The denial of contemporaneity to the Islamic world can sometimes proceed from the best intentions, as when invited experts cite and discuss the Holy Koran and the Sayings of the Prophet as the ultimate and armatural texts for present-day political choices. This approach creates the impression that Islamic civilisation has made no further contribution to the history of thought since the 7th century; it also negates the role of secular philosophies in the evolution of the Muslim or Arab political consciousness. For instance, this writer cannot recall a single reference, in mainstream-channel discussions during the last 17 months, to Ali Shariati, the political visionary and critic of consumption capitalism whose teachings provided the stimulus for the first, 1978 phase of the Iranian Revolution. Or to the historian of science and gnosis, Seyyed Hossein Nasr; or the Egyptian secular revolutionary, Gamal Abdel Nasser, or the Algerian socialists Ahmed Ben Bella and Houari Boumediene. The Libyan leader Muammar al-Gaddafi is usually mentioned only in the context of the Lockerbie case or dismissed as a maverick; his contribution to post-colonial praxis goes unremarked. These and many other thinkers and political figures from the world of Islam have been consigned to oblivion by the global media; the modernities they symbolise, their conceptions of freedom, justice and the scope of human possibility, are rendered invisible.

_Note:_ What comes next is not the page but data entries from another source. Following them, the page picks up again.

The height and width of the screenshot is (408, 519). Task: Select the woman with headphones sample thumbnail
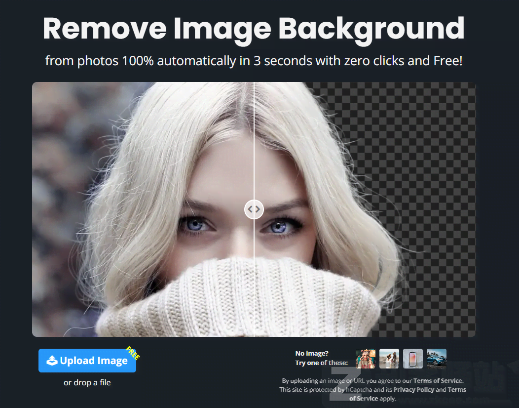pyautogui.click(x=366, y=358)
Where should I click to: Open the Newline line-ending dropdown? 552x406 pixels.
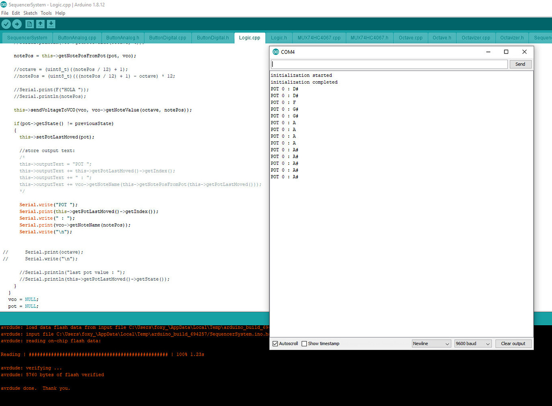pyautogui.click(x=431, y=343)
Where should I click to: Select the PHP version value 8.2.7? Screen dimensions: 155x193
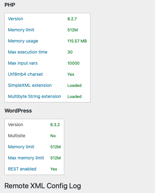[72, 19]
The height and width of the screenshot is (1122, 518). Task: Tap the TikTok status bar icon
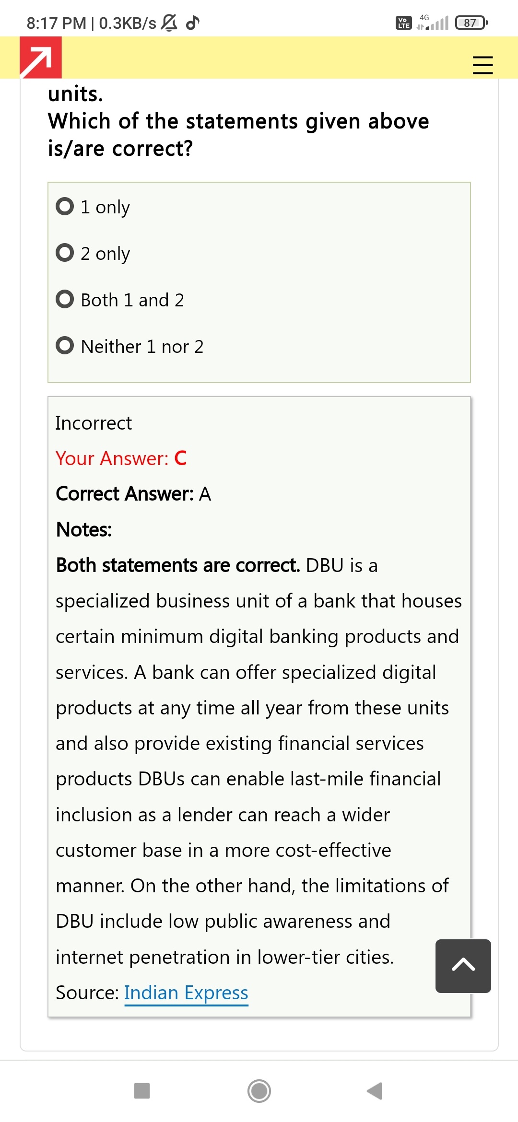coord(193,23)
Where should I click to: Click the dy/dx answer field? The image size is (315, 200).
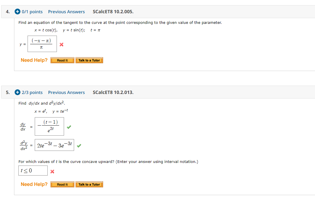tap(49, 126)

The Western channels have, at least, the excuse of subscribing to a long history of supremacism. Their Indian counterparts, however, have no such defence. It is shameful that the State-run Doordarshan Television, Aaj Tak, Star News and Zee News ? who serve a viewership that numbers close to a billion people, a vast proportion of humankind ? have all mindlessly followed the route set by CNN and BBC for the coverage of the Iraq crisis, without making the slightest effort to represent an autonomous perspective. Are they, perhaps, afraid of appearing unfashionably Third-Worldist or, worse, as outmoded partisans of the Non-Aligned Movement? These ideological positions may have been relegated to the museum of superseded ideas, but they still hold out the promise of an independent position. But an independent position is precisely what our political and electronic-media elites have renounced, with their fallacious identification of Indian with Western interests.

This identification is merely an update on the kinship that many upper-caste Hindus claimed with their British masters during the colonial period, on the grounds of a shared ‘Aryan’ ancestry posited by racial mythology. The updated kinship claim, version 2003, demonstrates the willingness of our elites to turn their back on the anti-imperialist charter of the Indian Republic, in order to acquiesce in the expansionism of the US establishment as it entrenches itself firmly within the Islamic world through military occupation and puppet regimes, to control oil reserves as well as contain potential opposition. The best justification that can be advanced for the Indian policy is that there is some pragmatism to being on the winning side; unfortunately, this is the myopic and unrewarding pragmatism of the sidekick. After all, the cooks in Napoleon’s army were often on the winning side; unlike the Emperor’s marshals, however, they were not usually ennobled for their pains.